Toutefois, le tribunal judiciaire conserve une compétence exclusive pour les demandes reconventionnelles et connexes dans le cadre d’une action en contrefaçon, ainsi que pour des demandes en nullité lorsque la marque est susceptible de porter atteinte aux droits d’auteur, aux droits résultant d’un dessin ou modèle protégé, ainsi qu’aux droits de la personnalité d’un tiers (nom de famille, pseudonyme, image).
L’action en contrefaçon
Si la marque postérieure est enregistrée et exploitée, le titulaire de la marque antérieure peut engager une action en contrefaçon devant les tribunaux judiciaires compétents (10 tribunaux spécialisés en France).
Recommandations pour le titulaire d’un portefeuille de marques
Mettre en place la surveillance immédiatement
Une surveillance doit se mettre en place dès le dépôt ou l’enregistrement de votre marque et pendant toute sa durée de protection.
Définir le périmètre de surveillance
Avec les conseils d’un avocat en marques, vous définissez le périmètre de surveillance :
- Quels sont les territoires concernés ?
- Quelles classes de produits et services sont pertinentes, en fonction de votre activité actuelle et prévisible ?
- Quels sont les signes à surveiller : votre marque mais aussi ses évocations intellectuelles évidentes ?
Centraliser la gestion de votre portefeuille
Pour gagner en efficacité, il est préférable de confier à un seul cabinet :
- le dépôt et l’enregistrement de vos marques,
- la surveillance de ces marques,
- les renouvellements,
- les actions contentieuses éventuelles,
- les négociations et actions précontentieuses.
Au contraire, une gestion fragmentée risque de générer des lacunes, une perte de vision globale, un défaut de coordination et un surcoût.

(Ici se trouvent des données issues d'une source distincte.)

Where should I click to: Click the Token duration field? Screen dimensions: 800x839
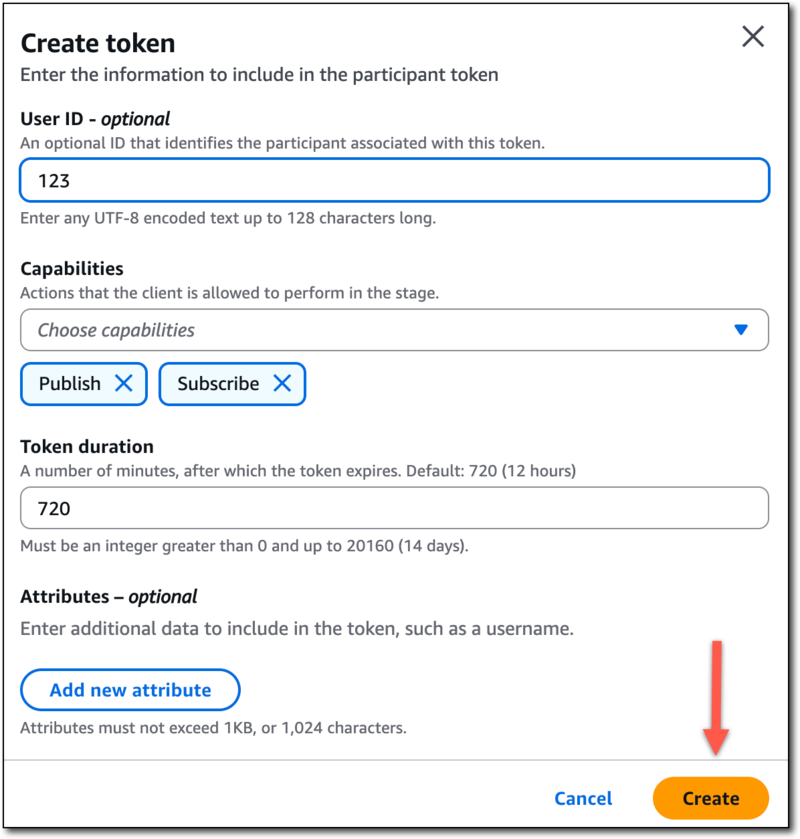coord(393,508)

Réagir systématiquement aux alertes
Toute alerte de surveillance doit faire l’objet d’une analyse et d’une décision. Le processus est assez simple :
- Analyse juridique : votre conseil évalue les similarités et le risque de confusion.
- Décision stratégique : opposition, négociation ou absence d’action.

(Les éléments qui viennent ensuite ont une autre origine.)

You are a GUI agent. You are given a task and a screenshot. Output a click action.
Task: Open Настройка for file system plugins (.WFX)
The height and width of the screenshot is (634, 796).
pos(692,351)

- Action immédiate : en cas d’intervention, respecter impérativement les délais.
Vérifier les antériorités du déposant
Avant d’engager une action d’opposition ou contentieuse, il est recommandé de vérifier si le tiers détient d’autres marques qui pourraient être antérieures à vos droits.
Ainsi, vous vous assurez que votre propre position n’est pas fragile. Si le tiers dispose de droits antérieurs, il pourrait former une opposition ou une demande reconventionnelle contre votre marque.

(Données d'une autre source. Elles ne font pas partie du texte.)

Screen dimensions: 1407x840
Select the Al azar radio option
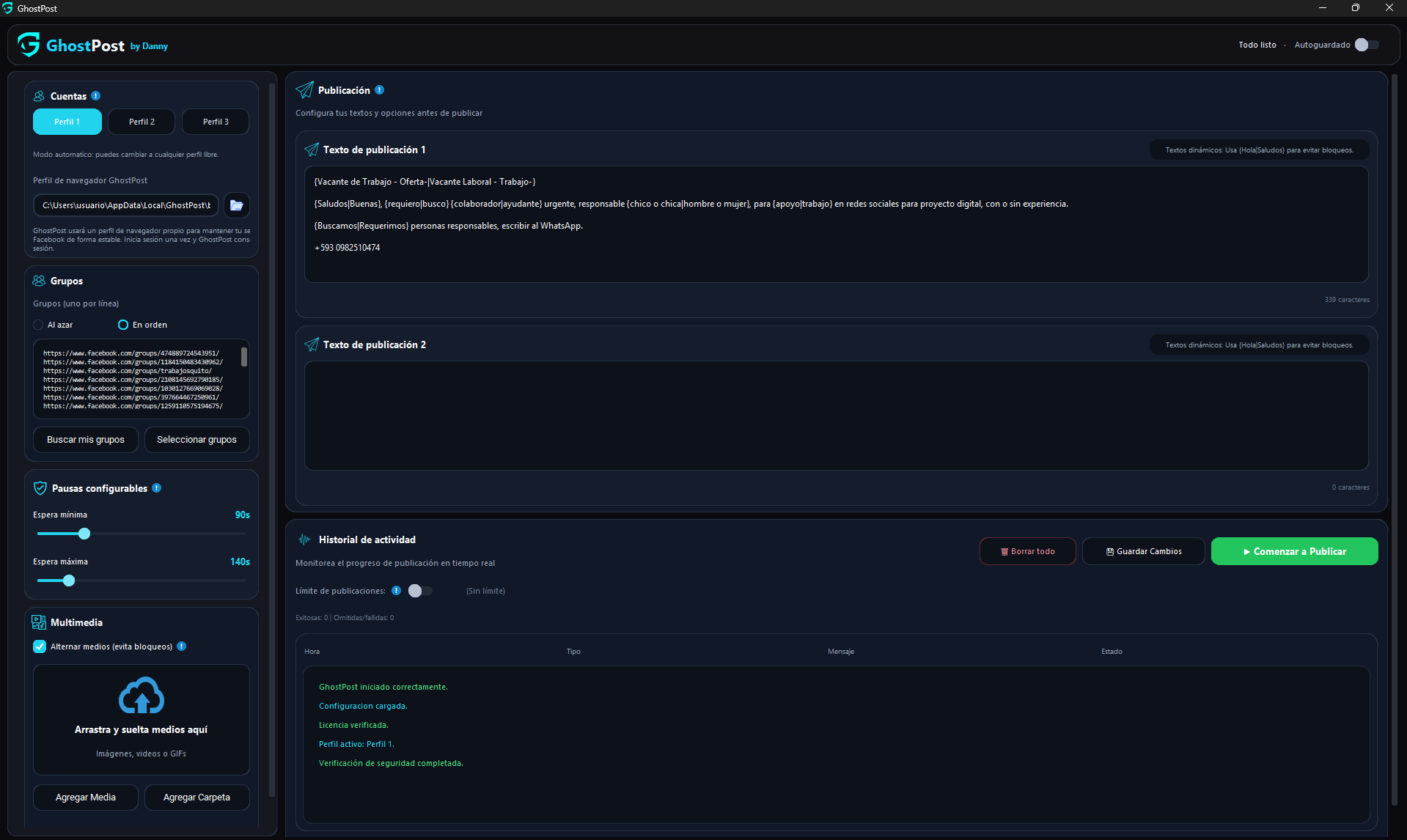38,325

Documenter l’usage de vos marques
Nous insistons sur l’importance des preuves d’usage sur ce site depuis longtemps !
Une marque qui n’a pas fait l’objet d’un usage sérieux pendant une période ininterrompue de 5 ans peut être frappée de déchéance.
En pratique, il faut conserver des preuves d’exploitation datées (factures, catalogues, publicités, photos) et documenter l’usage pour tous les produits et services revendiqués.
Attention : Depuis la réforme de 2019, si la preuve d’usage est apportée pour seulement une partie des produits et services, seuls ces produits et services seront pris en compte dans l’opposition ou la contrefaçon.
En conclusion, la surveillance de marques constitue un élément indispensable de toute stratégie de protection de la propriété intellectuelle. Elle permet non seulement de préserver vos droits exclusifs sur vos signes distinctifs, mais également d’anticiper les menaces concurrentielles et de valoriser durablement votre patrimoine immatériel.
La mise en place d’une surveillance professionnelle et proactive, confiée à un cabinet d’avocats spécialisé, vous garantit une protection efficace et pérenne de vos actifs immatériels.